Money is really a simple topic, but the concept has been so corrupted over time that I anticipate this will take multiple posts to discuss. Hence, the Part 1 in the title.
In order to understand what money is, we have to look at its origins. Money was originally a commodity itself. That is, it had intrinsic value because it cost somebody something to produce. For instance, if two farmers used wheat as a medium of exchange, each knew how much work, resources, and time it took to produce one bushel of wheat. They knew likewise how much work, resources, and time it took to produce one gallon of milk. They could therefore decide what benefit, in terms of wheat, one gallon of milk had in order to determine a rate of exchange (price). But they had to denominate the benefit in terms of a real commodity, something that costs to produce, otherwise they wouldn't know the "price" of the good.
Eventually, large groups of people started using precious metals as a means of trade.
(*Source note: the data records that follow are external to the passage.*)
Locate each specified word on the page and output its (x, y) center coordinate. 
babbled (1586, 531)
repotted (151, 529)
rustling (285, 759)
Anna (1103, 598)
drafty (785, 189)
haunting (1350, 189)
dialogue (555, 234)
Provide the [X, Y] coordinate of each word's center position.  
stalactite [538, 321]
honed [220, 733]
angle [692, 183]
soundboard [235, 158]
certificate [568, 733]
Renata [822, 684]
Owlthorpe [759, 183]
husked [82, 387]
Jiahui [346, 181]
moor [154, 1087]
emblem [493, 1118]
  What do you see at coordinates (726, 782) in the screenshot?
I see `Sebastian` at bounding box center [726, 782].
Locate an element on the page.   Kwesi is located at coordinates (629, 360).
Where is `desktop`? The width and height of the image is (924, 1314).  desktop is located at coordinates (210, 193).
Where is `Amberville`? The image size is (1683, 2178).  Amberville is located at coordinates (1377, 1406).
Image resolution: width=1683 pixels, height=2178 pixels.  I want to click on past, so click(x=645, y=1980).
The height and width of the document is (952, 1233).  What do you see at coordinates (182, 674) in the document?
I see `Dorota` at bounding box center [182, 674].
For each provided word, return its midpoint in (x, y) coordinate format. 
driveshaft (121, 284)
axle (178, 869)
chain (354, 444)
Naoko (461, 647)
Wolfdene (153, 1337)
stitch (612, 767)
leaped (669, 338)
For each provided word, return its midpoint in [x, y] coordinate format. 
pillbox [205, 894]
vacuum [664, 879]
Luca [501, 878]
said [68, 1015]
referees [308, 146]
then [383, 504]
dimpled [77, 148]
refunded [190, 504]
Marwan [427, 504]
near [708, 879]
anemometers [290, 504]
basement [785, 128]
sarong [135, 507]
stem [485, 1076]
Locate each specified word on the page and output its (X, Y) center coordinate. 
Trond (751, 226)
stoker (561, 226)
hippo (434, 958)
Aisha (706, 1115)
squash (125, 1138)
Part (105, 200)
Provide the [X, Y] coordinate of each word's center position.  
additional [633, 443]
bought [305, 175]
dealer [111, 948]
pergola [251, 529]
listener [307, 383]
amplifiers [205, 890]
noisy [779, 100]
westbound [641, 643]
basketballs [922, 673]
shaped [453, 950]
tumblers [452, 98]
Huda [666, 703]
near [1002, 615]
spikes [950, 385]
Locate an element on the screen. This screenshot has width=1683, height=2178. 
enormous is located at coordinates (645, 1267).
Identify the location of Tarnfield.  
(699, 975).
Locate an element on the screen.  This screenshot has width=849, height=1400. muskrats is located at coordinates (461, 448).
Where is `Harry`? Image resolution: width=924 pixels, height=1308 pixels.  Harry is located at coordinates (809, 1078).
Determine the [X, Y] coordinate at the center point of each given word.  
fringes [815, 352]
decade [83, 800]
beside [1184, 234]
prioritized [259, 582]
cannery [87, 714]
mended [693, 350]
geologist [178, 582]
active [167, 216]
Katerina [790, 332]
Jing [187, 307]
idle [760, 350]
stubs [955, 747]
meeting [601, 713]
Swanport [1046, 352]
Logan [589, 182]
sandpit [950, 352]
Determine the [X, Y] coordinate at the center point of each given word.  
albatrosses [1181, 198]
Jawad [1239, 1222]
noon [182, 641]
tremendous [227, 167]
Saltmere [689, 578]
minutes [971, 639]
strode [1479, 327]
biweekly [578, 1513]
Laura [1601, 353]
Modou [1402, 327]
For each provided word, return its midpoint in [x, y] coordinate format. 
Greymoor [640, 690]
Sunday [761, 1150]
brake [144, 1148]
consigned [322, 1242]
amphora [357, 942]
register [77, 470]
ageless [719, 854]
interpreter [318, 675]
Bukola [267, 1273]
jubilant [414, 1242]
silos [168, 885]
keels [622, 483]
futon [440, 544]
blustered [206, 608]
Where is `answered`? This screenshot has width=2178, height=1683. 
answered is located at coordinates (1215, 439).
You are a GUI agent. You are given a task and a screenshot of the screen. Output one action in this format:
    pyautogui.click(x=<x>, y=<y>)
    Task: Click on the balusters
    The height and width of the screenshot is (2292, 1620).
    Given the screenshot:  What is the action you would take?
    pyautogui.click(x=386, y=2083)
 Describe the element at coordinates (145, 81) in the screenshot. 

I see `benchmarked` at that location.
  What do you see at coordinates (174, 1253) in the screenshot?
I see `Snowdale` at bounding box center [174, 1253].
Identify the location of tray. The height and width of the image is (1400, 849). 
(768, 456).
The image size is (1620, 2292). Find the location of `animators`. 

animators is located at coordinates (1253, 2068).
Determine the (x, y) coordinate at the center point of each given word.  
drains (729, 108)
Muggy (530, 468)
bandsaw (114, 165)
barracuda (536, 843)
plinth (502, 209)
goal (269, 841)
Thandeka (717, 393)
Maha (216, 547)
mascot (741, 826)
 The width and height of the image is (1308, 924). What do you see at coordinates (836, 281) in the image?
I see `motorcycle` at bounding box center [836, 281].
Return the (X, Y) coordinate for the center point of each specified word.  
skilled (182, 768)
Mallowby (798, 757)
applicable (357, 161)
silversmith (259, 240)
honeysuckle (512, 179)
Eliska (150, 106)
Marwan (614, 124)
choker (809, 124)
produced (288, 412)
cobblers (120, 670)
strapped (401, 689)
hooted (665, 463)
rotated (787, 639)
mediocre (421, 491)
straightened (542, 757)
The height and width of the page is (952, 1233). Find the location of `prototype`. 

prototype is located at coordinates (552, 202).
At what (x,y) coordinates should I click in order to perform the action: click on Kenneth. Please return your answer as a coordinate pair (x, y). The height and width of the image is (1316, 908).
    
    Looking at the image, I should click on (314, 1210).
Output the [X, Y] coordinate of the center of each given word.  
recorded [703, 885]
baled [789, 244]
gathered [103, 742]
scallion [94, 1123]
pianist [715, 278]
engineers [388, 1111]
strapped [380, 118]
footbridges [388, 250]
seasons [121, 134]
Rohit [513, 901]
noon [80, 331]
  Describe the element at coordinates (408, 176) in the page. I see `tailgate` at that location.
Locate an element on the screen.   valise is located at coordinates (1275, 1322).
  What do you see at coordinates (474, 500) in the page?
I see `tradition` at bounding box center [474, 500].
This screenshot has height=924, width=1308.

This was because the metals didn't lose their value due to time or environmental conditions so they could be readily circulated and widely accepted. In addition, metals could be verified by a simple system of weight measurement. The most important thing to remember here though is that precious metals did not simply grow on trees. They took work and time and resources to mine and refine. Thus, the miners could measure their production in terms of gold mined and refined in a day and how much of that they were willing to exchange for the goods and services they required.
The fundamental and original concept that money itself must be a commodity has been all but lost in today's economy. However, because of our historic use of precious metals as money and denomination of those metals in terms of our currency ($$$), we are able to operate with a system of prices. That is to say, without the basis of money as a commodity, we would never know how much something costs in terms of dollars, because dollars are not themselves a commodity and cost virtually nothing to produce.
This concept is vital in understanding the challenges in our current monetary system. Along with a basic understanding of supply and demand, it logically leads to some important conclusions that I will discuss later. However, I would like to first propose this theory of money and ask: What am I missing? Is there anything in my explanation that needs to be modified?